• Mon. May 27th, 2024

In Darkness

ByFrances Roe

Oct 28, 2015

Somewhere in Denmark, Søren Sveistrup’s ears are burning. Sveistrup, the creator of hit Danish TV drama The Killing, might consider filing a case for plagiarism following the launch of BBC One’s new psychological crime drama In Darkness. It is impossible to avoid drawing parallels. In this BBC drama launched earlier in October, lead Claire Church (Anne-Marie Duff) comes back from retirement to fight one last case, leaving her love interest Norrie (Johnny Harris) in the lurch, consistently avoiding his long-distance calls. There are long shots of Claire’s world-weary eyes, she releases pent-up anxiety on long runs, costuming even includes a fine selection of knitwear.

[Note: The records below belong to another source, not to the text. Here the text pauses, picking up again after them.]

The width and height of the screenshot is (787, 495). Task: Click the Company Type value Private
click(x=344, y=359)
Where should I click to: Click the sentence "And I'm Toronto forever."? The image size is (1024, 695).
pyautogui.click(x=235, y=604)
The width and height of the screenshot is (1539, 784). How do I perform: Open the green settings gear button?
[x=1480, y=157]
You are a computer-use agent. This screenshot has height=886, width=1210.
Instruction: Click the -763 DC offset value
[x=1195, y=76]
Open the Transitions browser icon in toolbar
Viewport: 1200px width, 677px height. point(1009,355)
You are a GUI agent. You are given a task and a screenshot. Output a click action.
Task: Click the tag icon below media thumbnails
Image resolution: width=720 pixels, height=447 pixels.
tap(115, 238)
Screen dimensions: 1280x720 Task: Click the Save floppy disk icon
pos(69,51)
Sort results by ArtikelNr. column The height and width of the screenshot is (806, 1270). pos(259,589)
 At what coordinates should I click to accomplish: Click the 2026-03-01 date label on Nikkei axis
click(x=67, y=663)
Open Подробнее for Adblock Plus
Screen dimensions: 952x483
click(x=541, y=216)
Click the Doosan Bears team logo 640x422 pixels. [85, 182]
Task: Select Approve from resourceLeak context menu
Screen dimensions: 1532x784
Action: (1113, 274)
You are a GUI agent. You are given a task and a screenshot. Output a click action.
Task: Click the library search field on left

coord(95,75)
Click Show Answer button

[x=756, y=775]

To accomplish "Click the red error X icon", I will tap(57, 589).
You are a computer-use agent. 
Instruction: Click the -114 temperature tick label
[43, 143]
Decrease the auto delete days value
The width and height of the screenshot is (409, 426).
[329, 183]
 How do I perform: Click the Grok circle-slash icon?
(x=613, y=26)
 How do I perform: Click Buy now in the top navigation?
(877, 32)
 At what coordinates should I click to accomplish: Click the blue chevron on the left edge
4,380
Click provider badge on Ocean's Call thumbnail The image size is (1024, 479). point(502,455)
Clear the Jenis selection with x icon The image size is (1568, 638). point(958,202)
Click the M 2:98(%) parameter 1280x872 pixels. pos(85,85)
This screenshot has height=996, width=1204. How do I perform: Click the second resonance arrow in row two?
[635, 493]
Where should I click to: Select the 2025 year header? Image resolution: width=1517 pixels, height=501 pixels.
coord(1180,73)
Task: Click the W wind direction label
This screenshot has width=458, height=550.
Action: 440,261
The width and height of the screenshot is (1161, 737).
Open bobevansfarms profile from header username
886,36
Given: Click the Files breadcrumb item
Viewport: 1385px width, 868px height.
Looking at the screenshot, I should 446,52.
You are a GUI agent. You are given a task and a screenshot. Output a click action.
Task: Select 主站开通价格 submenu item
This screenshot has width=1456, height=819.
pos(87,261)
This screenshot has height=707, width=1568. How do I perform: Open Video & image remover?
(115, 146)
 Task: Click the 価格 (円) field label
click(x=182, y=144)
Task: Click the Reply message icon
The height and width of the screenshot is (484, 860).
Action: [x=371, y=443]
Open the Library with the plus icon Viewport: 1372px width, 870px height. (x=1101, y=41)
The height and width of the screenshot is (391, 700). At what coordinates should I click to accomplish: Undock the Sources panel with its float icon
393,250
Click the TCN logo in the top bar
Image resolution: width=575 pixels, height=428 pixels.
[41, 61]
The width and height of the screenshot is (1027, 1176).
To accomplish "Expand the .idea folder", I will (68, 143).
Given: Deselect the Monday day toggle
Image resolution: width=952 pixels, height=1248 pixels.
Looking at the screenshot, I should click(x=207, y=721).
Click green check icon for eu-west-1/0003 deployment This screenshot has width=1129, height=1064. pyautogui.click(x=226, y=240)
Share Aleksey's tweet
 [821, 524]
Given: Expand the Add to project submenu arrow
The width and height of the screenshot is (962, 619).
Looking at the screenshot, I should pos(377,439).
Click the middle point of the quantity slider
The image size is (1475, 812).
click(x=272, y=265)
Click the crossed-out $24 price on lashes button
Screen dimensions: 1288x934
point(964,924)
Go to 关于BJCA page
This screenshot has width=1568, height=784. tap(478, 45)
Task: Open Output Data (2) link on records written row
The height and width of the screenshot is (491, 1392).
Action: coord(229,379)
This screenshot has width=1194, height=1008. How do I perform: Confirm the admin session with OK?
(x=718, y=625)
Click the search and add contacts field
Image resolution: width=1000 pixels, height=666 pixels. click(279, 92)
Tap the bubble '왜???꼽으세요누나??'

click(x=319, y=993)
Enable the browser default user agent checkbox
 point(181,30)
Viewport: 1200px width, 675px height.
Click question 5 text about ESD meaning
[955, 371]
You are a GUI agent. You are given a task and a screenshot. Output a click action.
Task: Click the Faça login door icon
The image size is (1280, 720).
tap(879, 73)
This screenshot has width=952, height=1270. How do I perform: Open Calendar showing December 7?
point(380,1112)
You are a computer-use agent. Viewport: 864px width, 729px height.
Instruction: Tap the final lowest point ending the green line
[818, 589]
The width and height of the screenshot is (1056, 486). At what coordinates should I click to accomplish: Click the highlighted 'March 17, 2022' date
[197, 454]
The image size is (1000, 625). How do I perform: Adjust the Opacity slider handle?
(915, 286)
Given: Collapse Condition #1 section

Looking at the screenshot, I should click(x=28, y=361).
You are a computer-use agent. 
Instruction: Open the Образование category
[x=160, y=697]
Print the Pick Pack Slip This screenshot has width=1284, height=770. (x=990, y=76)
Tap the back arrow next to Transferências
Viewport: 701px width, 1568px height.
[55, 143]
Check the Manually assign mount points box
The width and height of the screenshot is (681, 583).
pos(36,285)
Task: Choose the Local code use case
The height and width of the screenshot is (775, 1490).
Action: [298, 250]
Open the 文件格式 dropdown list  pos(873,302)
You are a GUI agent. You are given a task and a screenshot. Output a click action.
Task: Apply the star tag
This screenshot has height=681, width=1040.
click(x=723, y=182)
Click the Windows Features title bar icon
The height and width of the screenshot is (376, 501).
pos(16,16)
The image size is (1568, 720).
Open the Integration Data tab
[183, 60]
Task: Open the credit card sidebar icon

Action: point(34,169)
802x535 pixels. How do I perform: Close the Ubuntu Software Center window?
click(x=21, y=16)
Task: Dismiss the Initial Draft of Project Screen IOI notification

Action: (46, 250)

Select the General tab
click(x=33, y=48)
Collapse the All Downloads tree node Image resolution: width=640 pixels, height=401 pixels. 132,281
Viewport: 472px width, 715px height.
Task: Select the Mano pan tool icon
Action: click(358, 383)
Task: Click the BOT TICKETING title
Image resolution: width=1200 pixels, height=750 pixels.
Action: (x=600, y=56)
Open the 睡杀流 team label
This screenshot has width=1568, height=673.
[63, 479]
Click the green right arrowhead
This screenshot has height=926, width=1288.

Where In Darkness does diverge from crime-drama model established back in 2007 by The Killing is when it borrows from some other clichés of the genre. There are arty shots of inner-city urban stairwells, a blue-tinted filter is applied to almost every shot, and anything exciting happens at night. As for the dialogue, the script is run-of-the-mill and some lines feel a little hackneyed, clumsily tumbling out of the mouths of some really quite skilled actors. Duff does carry the drama, even if she is a little too glum sometimes, and Johnny Harris plays misguided DCI John Hind with some subtlety. Yet you constantly get the feeling that these actors are held back by the very trope-y nature of their roles. There is no longer anything unique about an ex-cop with skeletons in the closet.

Despite all this, In Darkness is a fun watch. Moments when the phycological aspect of the crime-drama come to the foreground are entertaining; certain shots ‘through Claire’s eyes’ are executed with nuance.

The broody background music and jerky camera shots make it jumpy at the right moments. It is easy to see how this show could have you hooked.

The model established by The Killing was highly successful for a reason. Even if there is nothing new about In Darkness, it is the sort of show you might stumble into watching when there is nothing else on iPlayer.

By Frances Roe

Frances Roe is a 4th year English Literature student and Editor of the TV & Radio section.